Source JSON Modification Options

This article covers options for the source aspects that you can modify by editing the source JSON configuration.

Add a Hidden Source Parameter

You can edit frequently used source parameters from the Administration Console. Other rarely used parameters aren’t exposed in the console user interface but can be added to the source JSON configuration.

Hidden parameters have two attributes:

  • sensitive which is set to false by default for all parameters. Set to true when the parameter value contains sensitive information. When set to true, the value attribute won’t appear in the JSON configuration once the source is rebuilt.

  • value which is obviously the value of the parameter.

Example

A Coveo Support agent tells you to add a hidden source parameter in the JSON configuration parameters section to fix a specific issue that you’re experiencing.

Assuming the recommended parameter is Boolean, should be set to false, and named AHiddenSourceParameter, you would add:

"AHiddenSourceParameter": {
  "sensitive": false,
  "value": "false"
}
Note

When editing a parameter with the sensitive attribute set to true, you need to specify a value to overwrite the current one which is hidden.

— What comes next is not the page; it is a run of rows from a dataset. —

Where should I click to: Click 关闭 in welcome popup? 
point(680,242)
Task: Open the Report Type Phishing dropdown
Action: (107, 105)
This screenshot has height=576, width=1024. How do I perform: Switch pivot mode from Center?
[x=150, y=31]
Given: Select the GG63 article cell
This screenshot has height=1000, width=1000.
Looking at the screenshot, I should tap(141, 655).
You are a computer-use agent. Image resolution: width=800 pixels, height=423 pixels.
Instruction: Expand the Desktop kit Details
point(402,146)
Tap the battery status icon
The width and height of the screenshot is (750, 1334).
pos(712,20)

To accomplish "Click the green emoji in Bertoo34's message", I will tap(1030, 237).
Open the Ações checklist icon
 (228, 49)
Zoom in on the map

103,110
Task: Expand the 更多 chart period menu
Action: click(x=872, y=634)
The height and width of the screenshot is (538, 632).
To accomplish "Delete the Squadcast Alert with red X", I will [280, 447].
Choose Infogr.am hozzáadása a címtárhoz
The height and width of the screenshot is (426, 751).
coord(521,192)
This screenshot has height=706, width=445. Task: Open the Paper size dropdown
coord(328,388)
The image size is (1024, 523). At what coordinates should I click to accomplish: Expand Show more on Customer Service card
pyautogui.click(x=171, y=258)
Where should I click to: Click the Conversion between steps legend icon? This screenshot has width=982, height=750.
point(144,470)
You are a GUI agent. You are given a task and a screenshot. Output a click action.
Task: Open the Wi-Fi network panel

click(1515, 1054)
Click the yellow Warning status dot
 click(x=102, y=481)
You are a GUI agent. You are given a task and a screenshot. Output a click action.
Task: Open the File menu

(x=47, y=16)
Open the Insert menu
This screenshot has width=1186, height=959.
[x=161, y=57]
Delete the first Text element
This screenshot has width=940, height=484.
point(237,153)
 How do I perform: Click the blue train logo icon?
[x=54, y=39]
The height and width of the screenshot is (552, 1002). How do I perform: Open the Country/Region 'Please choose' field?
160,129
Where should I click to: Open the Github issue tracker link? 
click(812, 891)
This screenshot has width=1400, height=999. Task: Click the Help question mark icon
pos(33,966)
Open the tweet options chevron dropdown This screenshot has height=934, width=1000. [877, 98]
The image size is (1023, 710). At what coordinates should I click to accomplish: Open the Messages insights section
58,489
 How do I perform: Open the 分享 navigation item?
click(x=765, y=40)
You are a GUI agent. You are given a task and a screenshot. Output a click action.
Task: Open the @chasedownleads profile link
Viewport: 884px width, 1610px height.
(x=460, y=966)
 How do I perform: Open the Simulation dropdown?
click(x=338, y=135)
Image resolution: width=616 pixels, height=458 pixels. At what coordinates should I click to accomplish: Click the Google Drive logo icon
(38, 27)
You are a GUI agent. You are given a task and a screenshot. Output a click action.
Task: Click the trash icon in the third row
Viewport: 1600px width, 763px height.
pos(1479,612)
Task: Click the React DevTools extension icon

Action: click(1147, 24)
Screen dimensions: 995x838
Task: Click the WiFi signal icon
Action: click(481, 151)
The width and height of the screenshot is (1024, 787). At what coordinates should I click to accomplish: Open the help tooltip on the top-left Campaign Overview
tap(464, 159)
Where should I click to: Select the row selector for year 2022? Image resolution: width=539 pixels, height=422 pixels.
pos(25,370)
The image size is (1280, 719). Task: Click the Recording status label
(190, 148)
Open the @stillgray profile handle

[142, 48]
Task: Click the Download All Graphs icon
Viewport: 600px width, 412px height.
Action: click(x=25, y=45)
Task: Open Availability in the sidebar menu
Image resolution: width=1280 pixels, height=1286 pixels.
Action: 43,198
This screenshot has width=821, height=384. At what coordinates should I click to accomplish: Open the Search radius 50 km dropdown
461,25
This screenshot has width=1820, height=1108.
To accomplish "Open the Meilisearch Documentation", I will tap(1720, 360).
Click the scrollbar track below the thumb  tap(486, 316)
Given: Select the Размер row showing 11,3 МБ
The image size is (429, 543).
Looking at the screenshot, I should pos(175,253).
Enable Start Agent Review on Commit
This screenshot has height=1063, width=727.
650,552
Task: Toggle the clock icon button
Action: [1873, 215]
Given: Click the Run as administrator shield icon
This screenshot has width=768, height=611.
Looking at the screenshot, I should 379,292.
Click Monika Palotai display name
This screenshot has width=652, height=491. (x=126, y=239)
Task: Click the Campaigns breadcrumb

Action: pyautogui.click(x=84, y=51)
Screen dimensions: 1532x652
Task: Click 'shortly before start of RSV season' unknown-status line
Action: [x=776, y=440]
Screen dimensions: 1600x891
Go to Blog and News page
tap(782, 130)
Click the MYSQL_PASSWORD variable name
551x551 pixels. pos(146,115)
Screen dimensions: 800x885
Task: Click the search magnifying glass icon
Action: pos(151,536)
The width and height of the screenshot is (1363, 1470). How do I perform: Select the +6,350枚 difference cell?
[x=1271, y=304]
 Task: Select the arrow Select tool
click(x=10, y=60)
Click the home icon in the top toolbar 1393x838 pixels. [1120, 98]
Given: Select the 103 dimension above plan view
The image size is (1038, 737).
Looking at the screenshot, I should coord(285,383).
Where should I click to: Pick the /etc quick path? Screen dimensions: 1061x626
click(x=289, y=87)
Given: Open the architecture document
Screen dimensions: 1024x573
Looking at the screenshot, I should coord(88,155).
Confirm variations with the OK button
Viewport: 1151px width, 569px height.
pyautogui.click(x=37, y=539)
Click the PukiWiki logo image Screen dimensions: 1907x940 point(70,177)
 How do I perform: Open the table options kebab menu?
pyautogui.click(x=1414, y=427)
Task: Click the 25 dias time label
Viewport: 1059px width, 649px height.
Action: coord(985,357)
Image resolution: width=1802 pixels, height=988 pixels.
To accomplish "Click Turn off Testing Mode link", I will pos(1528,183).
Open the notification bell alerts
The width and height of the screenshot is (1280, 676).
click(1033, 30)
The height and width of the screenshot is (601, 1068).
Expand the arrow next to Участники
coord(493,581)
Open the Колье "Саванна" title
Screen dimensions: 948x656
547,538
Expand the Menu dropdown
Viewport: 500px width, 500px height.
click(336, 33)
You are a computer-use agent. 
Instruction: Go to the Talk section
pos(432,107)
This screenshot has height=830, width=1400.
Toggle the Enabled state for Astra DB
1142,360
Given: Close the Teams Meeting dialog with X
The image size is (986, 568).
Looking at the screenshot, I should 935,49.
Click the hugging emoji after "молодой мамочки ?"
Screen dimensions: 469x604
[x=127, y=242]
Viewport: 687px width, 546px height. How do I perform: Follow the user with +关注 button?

Add Conditional Indexing for a Salesforce Source

The Salesforce source allows you to index items only when they meet specific conditions, which can reduce the size of your index (see Introducing Conditional Indexing).

Add Source Filters

By default, Coveo indexes all the items in your source URL. However, if you want to index only certain items or ignore unwanted items, you can add filters to your source configuration. Coveo source configurations support inclusion and exclusion filters.

To fine-tune the items to index or ignore, you must define source filters in your source JSON configuration Alternatively, with a Web source, you can define filters directly in the source configuration panel. In any case, use the reference below as a guide.

Once you’ve saved your configuration changes, launch a source rescan to apply them. A rebuild may be suggested on the Administration Console Sources (platform-eu | platform-au) page, but isn’t required.

JSON Filter Reference

Your source URL and filters appear at the top of your JSON configuration as follows:

"startingAddresses": [
  "http://www.example.com/sitemap.xml"
],
"addressPatterns": [
  { 1
    "expression": "*",
    "patternType": "Wildcard",
    "allowed": true
  },
  {
    "expression": "<YOUR_FILTERING_EXPRESSION>",
    "patternType": "<EXPRESSION_TYPE>",
    "allowed": <BOOLEAN>
  }
]
1 The default addressPatterns array object (i.e., the all-inclusive filter).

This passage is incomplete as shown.